Répliquer, argumenter avec l’Écossais, c’était peine perdue, et le prêtre le savait. Il s’inclina simplement pour prendre congé. Seulement, comme il ne semblait pas sortir assez vite au gré de MacSon, lui le poussa rudement dehors.

Le missionnaire jeta à l’impie un regard de pitié et de miséricorde, sourit à Héraldine qui se mordait les lèvres peur ne pas protester contre la conduite outrageante de son patron, de la main envoya une caresse aux enfants silencieux et sombres, et s’en alla vers le village.

Alors MacSon rentra, s’assit près de la table, frappa du poing et dit :

— Métisse, ma patience est à bout ! je ne veux pas voir de prêtraille dans ma maison, et je ne veux plus y entendre parler de Dieu et de papisme.
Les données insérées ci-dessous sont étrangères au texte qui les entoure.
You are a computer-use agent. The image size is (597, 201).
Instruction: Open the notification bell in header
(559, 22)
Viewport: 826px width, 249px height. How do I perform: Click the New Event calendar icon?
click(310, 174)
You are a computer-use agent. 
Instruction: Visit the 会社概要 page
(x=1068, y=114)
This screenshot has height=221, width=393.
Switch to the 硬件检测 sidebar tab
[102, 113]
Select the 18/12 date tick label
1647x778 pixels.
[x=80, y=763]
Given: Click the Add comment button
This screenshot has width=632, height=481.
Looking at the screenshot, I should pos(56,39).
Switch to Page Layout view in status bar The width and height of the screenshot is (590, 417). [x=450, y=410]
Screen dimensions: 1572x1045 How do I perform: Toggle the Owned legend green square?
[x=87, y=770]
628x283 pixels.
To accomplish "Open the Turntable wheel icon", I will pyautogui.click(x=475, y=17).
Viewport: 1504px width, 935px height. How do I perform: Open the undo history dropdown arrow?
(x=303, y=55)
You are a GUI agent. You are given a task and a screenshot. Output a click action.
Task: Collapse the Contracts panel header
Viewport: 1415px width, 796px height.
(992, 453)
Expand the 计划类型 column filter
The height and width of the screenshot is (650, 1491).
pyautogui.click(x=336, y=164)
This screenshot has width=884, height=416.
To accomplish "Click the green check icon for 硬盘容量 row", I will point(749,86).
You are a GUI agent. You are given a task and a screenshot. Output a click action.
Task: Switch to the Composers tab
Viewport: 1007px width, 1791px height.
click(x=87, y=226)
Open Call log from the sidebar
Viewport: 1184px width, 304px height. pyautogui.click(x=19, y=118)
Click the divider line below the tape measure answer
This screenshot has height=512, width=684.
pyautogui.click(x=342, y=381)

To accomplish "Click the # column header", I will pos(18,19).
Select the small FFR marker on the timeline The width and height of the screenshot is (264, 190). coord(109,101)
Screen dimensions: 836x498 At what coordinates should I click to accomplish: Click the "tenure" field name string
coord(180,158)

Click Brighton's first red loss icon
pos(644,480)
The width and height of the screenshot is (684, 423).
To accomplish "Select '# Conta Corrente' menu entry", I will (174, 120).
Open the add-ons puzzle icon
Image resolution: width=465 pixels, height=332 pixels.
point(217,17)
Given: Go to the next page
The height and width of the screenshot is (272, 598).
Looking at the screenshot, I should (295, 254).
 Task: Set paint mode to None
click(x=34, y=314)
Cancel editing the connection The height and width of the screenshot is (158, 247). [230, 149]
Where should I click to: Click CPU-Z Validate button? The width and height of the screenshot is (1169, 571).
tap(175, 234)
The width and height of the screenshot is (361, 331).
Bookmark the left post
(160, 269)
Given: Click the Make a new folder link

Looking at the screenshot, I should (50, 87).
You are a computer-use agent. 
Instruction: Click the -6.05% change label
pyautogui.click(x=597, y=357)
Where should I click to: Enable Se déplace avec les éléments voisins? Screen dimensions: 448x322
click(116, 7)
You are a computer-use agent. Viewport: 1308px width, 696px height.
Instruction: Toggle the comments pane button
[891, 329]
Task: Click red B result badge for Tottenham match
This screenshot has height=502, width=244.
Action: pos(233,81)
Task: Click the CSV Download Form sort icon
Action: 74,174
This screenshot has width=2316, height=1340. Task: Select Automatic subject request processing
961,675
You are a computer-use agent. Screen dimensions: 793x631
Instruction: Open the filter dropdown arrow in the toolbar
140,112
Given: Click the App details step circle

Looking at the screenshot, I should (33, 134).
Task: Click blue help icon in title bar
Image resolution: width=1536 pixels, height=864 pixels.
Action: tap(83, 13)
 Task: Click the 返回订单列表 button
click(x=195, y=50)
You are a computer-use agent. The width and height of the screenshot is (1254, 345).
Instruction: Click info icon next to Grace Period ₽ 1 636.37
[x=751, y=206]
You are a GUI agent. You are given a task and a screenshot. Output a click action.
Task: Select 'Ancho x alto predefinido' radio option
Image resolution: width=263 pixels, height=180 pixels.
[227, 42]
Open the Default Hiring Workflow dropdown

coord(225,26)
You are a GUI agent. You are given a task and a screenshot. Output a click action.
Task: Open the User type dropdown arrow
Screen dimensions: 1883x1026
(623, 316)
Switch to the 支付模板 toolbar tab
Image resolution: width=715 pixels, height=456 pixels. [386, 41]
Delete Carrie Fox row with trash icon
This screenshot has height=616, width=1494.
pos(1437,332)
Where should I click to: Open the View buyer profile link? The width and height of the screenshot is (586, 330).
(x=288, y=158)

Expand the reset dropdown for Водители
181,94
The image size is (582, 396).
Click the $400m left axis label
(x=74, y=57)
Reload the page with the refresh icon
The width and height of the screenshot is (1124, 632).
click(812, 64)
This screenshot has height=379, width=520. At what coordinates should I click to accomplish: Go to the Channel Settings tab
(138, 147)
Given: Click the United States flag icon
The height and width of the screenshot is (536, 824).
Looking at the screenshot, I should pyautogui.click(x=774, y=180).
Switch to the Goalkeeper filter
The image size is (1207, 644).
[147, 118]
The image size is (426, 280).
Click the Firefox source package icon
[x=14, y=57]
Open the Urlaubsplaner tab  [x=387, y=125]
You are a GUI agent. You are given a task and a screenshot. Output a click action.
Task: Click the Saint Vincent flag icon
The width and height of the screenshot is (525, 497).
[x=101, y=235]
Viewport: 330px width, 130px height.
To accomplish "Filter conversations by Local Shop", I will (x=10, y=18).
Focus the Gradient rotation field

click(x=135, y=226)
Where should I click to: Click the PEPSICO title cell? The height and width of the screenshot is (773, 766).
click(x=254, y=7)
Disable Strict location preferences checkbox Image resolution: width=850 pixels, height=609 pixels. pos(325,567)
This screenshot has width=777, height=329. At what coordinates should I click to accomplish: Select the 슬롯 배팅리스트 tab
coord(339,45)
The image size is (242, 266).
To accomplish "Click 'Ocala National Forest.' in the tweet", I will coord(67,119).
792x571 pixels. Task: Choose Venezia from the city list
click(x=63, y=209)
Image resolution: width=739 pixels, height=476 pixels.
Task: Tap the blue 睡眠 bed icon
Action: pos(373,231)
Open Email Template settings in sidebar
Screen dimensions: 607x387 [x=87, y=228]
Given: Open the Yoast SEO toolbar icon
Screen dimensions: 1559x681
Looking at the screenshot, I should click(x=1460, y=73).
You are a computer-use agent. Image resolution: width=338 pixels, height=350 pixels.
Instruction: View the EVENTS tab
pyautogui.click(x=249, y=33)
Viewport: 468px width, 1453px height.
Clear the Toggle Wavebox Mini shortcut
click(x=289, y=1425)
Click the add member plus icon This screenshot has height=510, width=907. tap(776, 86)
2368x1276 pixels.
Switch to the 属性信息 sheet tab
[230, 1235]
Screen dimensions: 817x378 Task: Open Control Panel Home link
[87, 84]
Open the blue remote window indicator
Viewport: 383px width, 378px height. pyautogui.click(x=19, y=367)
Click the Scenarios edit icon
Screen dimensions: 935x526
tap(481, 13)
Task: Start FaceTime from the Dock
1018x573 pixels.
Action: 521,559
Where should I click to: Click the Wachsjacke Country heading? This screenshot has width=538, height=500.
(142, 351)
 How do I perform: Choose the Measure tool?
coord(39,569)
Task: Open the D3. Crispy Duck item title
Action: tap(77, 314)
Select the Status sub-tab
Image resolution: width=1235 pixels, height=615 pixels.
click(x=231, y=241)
Mes enfants seront seulement ce que je veux en faire, pas autre chose. Tu es prévenue, Métisse… gare à toi !

Il se leva et sortit violemment.

— Pauvres petits ! murmura Héraldine qui sentait que tôt ou tard il lui faudrait partir, abandonner de force ceux qu’elle finissait par aimer plus qu’elle-même.